_Set exercise:_
Format the listing below as a JSON list of strings with one string per line, omitting blank lines.

_Provided material:_
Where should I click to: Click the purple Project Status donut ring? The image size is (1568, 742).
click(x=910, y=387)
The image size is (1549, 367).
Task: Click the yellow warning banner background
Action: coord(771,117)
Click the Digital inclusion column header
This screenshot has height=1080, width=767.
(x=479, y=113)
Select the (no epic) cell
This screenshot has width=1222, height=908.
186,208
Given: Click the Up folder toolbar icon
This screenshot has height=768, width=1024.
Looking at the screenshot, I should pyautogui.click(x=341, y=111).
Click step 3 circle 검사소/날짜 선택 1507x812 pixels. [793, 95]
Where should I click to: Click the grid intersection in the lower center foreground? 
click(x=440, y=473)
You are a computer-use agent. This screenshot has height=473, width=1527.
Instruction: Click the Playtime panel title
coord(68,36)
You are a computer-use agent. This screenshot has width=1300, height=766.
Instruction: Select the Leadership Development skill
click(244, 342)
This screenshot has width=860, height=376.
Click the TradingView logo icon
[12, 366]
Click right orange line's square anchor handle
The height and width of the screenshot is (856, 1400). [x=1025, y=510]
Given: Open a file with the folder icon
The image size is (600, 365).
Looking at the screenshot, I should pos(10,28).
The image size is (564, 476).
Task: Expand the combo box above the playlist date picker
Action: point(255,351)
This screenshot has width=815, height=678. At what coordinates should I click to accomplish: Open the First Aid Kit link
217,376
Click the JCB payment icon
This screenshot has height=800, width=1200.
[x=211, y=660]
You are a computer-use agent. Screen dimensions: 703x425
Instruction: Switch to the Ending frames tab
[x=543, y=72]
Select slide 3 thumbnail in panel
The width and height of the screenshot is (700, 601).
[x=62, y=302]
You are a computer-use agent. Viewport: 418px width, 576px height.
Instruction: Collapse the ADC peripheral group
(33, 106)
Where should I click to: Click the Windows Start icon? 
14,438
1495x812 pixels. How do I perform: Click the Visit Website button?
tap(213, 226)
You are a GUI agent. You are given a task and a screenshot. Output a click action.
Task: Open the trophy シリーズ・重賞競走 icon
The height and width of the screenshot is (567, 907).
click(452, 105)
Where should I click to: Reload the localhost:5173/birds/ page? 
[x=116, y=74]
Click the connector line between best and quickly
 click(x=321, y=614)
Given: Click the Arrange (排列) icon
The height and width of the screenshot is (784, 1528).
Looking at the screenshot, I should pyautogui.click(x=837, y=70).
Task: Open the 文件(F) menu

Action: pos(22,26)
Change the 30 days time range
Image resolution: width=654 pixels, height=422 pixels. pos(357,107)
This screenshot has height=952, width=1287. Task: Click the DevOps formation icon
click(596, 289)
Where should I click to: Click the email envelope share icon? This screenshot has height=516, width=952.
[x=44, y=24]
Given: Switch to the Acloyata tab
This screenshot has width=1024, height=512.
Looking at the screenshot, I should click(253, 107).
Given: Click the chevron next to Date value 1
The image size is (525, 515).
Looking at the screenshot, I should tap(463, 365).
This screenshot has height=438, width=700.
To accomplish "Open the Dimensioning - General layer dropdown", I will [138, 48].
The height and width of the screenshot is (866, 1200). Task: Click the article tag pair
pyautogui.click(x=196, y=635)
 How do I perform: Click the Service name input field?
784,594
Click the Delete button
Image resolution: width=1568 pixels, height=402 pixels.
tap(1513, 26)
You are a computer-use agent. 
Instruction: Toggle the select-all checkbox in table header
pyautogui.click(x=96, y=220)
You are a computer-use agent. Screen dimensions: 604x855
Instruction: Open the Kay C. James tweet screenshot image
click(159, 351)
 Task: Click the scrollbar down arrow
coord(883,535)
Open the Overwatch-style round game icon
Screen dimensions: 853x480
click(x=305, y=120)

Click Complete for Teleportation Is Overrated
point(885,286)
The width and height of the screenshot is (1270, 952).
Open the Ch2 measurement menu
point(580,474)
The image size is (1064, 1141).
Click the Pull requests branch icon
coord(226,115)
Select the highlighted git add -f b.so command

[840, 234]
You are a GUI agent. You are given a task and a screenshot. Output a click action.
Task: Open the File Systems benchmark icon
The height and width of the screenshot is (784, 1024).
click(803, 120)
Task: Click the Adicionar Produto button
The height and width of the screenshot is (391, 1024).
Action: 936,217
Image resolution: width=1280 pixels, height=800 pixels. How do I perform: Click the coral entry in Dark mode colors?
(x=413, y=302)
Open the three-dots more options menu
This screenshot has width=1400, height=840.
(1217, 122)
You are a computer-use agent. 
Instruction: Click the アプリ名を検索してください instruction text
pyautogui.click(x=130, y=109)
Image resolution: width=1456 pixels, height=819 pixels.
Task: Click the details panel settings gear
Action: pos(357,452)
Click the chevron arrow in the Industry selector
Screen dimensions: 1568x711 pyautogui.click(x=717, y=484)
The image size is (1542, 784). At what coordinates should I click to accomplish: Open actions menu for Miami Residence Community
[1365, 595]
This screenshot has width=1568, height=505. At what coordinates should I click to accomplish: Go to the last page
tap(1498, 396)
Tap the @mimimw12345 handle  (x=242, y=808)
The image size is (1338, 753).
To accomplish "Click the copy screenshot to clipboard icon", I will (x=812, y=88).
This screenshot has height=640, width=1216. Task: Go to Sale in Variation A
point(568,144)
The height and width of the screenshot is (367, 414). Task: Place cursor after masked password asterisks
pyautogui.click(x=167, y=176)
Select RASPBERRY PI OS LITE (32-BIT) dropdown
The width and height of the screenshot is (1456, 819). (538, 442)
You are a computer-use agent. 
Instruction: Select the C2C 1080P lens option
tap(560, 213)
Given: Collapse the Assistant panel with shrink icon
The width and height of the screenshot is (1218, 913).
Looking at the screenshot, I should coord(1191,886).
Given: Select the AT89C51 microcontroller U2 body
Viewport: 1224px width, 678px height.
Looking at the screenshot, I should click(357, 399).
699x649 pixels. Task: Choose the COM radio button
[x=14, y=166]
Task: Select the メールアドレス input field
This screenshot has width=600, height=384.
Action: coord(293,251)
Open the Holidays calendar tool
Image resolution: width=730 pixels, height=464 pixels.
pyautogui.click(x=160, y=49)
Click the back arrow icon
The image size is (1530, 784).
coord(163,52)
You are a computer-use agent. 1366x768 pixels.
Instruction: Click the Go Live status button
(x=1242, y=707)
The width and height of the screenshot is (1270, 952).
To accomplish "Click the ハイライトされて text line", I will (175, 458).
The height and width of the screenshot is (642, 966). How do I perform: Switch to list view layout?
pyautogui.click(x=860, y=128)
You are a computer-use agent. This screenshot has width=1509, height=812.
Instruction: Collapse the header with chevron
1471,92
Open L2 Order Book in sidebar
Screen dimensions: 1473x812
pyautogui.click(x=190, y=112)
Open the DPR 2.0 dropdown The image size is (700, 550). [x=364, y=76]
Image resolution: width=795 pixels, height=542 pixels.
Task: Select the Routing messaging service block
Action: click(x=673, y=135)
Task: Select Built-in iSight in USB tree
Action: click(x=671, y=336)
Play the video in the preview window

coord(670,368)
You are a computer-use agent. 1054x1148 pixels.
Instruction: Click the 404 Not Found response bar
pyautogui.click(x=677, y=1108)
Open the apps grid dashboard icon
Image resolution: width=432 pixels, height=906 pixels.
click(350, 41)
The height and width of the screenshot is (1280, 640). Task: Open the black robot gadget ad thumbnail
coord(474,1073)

_Task solution:_
[
  "Where should I click to: Click the purple Project Status donut ring? The image size is (1568, 742).",
  "click(x=910, y=387)",
  "The image size is (1549, 367).",
  "Task: Click the yellow warning banner background",
  "Action: coord(771,117)",
  "Click the Digital inclusion column header",
  "This screenshot has height=1080, width=767.",
  "(x=479, y=113)",
  "Select the (no epic) cell",
  "This screenshot has width=1222, height=908.",
  "186,208",
  "Given: Click the Up folder toolbar icon",
  "This screenshot has height=768, width=1024.",
  "Looking at the screenshot, I should pyautogui.click(x=341, y=111).",
  "Click step 3 circle 검사소/날짜 선택 1507x812 pixels. [793, 95]",
  "Where should I click to: Click the grid intersection in the lower center foreground? ",
  "click(x=440, y=473)",
  "You are a computer-use agent. This screenshot has height=473, width=1527.",
  "Instruction: Click the Playtime panel title",
  "coord(68,36)",
  "You are a computer-use agent. This screenshot has width=1300, height=766.",
  "Instruction: Select the Leadership Development skill",
  "click(244, 342)",
  "This screenshot has width=860, height=376.",
  "Click the TradingView logo icon",
  "[12, 366]",
  "Click right orange line's square anchor handle",
  "The height and width of the screenshot is (856, 1400). [x=1025, y=510]",
  "Given: Open a file with the folder icon",
  "The image size is (600, 365).",
  "Looking at the screenshot, I should pos(10,28).",
  "The image size is (564, 476).",
  "Task: Expand the combo box above the playlist date picker",
  "Action: point(255,351)",
  "This screenshot has width=815, height=678. At what coordinates should I click to accomplish: Open the First Aid Kit link",
  "217,376",
  "Click the JCB payment icon",
  "This screenshot has height=800, width=1200.",
  "[x=211, y=660]",
  "You are a computer-use agent. Screen dimensions: 703x425",
  "Instruction: Switch to the Ending frames tab",
  "[x=543, y=72]",
  "Select slide 3 thumbnail in panel",
  "The width and height of the screenshot is (700, 601).",
  "[x=62, y=302]",
  "You are a computer-use agent. Viewport: 418px width, 576px height.",
  "Instruction: Collapse the ADC peripheral group",
  "(33, 106)",
  "Where should I click to: Click the Windows Start icon? ",
  "14,438",
  "1495x812 pixels. How do I perform: Click the Visit Website button?",
  "tap(213, 226)",
  "You are a GUI agent. You are given a task and a screenshot. Output a click action.",
  "Task: Open the trophy シリーズ・重賞競走 icon",
  "The height and width of the screenshot is (567, 907).",
  "click(452, 105)",
  "Where should I click to: Reload the localhost:5173/birds/ page? ",
  "[x=116, y=74]",
  "Click the connector line between best and quickly",
  " click(x=321, y=614)",
  "Given: Click the Arrange (排列) icon",
  "The height and width of the screenshot is (784, 1528).",
  "Looking at the screenshot, I should pyautogui.click(x=837, y=70).",
  "Task: Open the 文件(F) menu",
  "Action: pos(22,26)",
  "Change the 30 days time range",
  "Image resolution: width=654 pixels, height=422 pixels. pos(357,107)",
  "This screenshot has height=952, width=1287. Task: Click the DevOps formation icon",
  "click(596, 289)",
  "Where should I click to: Click the email envelope share icon? This screenshot has height=516, width=952.",
  "[x=44, y=24]",
  "Given: Switch to the Acloyata tab",
  "This screenshot has width=1024, height=512.",
  "Looking at the screenshot, I should click(253, 107).",
  "Given: Click the chevron next to Date value 1",
  "The image size is (525, 515).",
  "Looking at the screenshot, I should tap(463, 365).",
  "This screenshot has height=438, width=700.",
  "To accomplish \"Open the Dimensioning - General layer dropdown\", I will [138, 48].",
  "The height and width of the screenshot is (866, 1200). Task: Click the article tag pair",
  "pyautogui.click(x=196, y=635)",
  " How do I perform: Click the Service name input field?",
  "784,594",
  "Click the Delete button",
  "Image resolution: width=1568 pixels, height=402 pixels.",
  "tap(1513, 26)",
  "You are a computer-use agent. ",
  "Instruction: Toggle the select-all checkbox in table header",
  "pyautogui.click(x=96, y=220)",
  "You are a computer-use agent. Screen dimensions: 604x855",
  "Instruction: Open the Kay C. James tweet screenshot image",
  "click(159, 351)",
  " Task: Click the scrollbar down arrow",
  "coord(883,535)",
  "Open the Overwatch-style round game icon",
  "Screen dimensions: 853x480",
  "click(x=305, y=120)",
  "Click Complete for Teleportation Is Overrated",
  "point(885,286)",
  "The width and height of the screenshot is (1270, 952).",
  "Open the Ch2 measurement menu",
  "point(580,474)",
  "The image size is (1064, 1141).",
  "Click the Pull requests branch icon",
  "coord(226,115)",
  "Select the highlighted git add -f b.so command",
  "[840, 234]",
  "You are a GUI agent. You are given a task and a screenshot. Output a click action.",
  "Task: Open the File Systems benchmark icon",
  "The height and width of the screenshot is (784, 1024).",
  "click(803, 120)",
  "Task: Click the Adicionar Produto button",
  "The height and width of the screenshot is (391, 1024).",
  "Action: 936,217",
  "Image resolution: width=1280 pixels, height=800 pixels. How do I perform: Click the coral entry in Dark mode colors?",
  "(x=413, y=302)",
  "Open the three-dots more options menu",
  "This screenshot has width=1400, height=840.",
  "(1217, 122)",
  "You are a computer-use agent. ",
  "Instruction: Click the アプリ名を検索してください instruction text",
  "pyautogui.click(x=130, y=109)",
  "Image resolution: width=1456 pixels, height=819 pixels.",
  "Task: Click the details panel settings gear",
  "Action: pos(357,452)",
  "Click the chevron arrow in the Industry selector",
  "Screen dimensions: 1568x711 pyautogui.click(x=717, y=484)",
  "The image size is (1542, 784). At what coordinates should I click to accomplish: Open actions menu for Miami Residence Community",
  "[1365, 595]",
  "This screenshot has width=1568, height=505. At what coordinates should I click to accomplish: Go to the last page",
  "tap(1498, 396)",
  "Tap the @mimimw12345 handle  (x=242, y=808)",
  "The image size is (1338, 753).",
  "To accomplish \"Click the copy screenshot to clipboard icon\", I will (x=812, y=88).",
  "This screenshot has height=640, width=1216. Task: Go to Sale in Variation A",
  "point(568,144)",
  "The height and width of the screenshot is (367, 414). Task: Place cursor after masked password asterisks",
  "pyautogui.click(x=167, y=176)",
  "Select RASPBERRY PI OS LITE (32-BIT) dropdown",
  "The width and height of the screenshot is (1456, 819). (538, 442)",
  "You are a computer-use agent. ",
  "Instruction: Select the C2C 1080P lens option",
  "tap(560, 213)",
  "Given: Collapse the Assistant panel with shrink icon",
  "The width and height of the screenshot is (1218, 913).",
  "Looking at the screenshot, I should coord(1191,886).",
  "Given: Select the AT89C51 microcontroller U2 body",
  "Viewport: 1224px width, 678px height.",
  "Looking at the screenshot, I should click(357, 399).",
  "699x649 pixels. Task: Choose the COM radio button",
  "[x=14, y=166]",
  "Task: Select the メールアドレス input field",
  "This screenshot has width=600, height=384.",
  "Action: coord(293,251)",
  "Open the Holidays calendar tool",
  "Image resolution: width=730 pixels, height=464 pixels.",
  "pyautogui.click(x=160, y=49)",
  "Click the back arrow icon",
  "The image size is (1530, 784).",
  "coord(163,52)",
  "You are a computer-use agent. 1366x768 pixels.",
  "Instruction: Click the Go Live status button",
  "(x=1242, y=707)",
  "The width and height of the screenshot is (1270, 952).",
  "To accomplish \"Click the ハイライトされて text line\", I will (175, 458).",
  "The height and width of the screenshot is (642, 966). How do I perform: Switch to list view layout?",
  "pyautogui.click(x=860, y=128)",
  "You are a computer-use agent. This screenshot has width=1509, height=812.",
  "Instruction: Collapse the header with chevron",
  "1471,92",
  "Open L2 Order Book in sidebar",
  "Screen dimensions: 1473x812",
  "pyautogui.click(x=190, y=112)",
  "Open the DPR 2.0 dropdown The image size is (700, 550). [x=364, y=76]",
  "Image resolution: width=795 pixels, height=542 pixels.",
  "Task: Select the Routing messaging service block",
  "Action: click(x=673, y=135)",
  "Task: Select Built-in iSight in USB tree",
  "Action: click(x=671, y=336)",
  "Play the video in the preview window",
  "coord(670,368)",
  "You are a computer-use agent. 1054x1148 pixels.",
  "Instruction: Click the 404 Not Found response bar",
  "pyautogui.click(x=677, y=1108)",
  "Open the apps grid dashboard icon",
  "Image resolution: width=432 pixels, height=906 pixels.",
  "click(350, 41)",
  "The height and width of the screenshot is (1280, 640). Task: Open the black robot gadget ad thumbnail",
  "coord(474,1073)"
]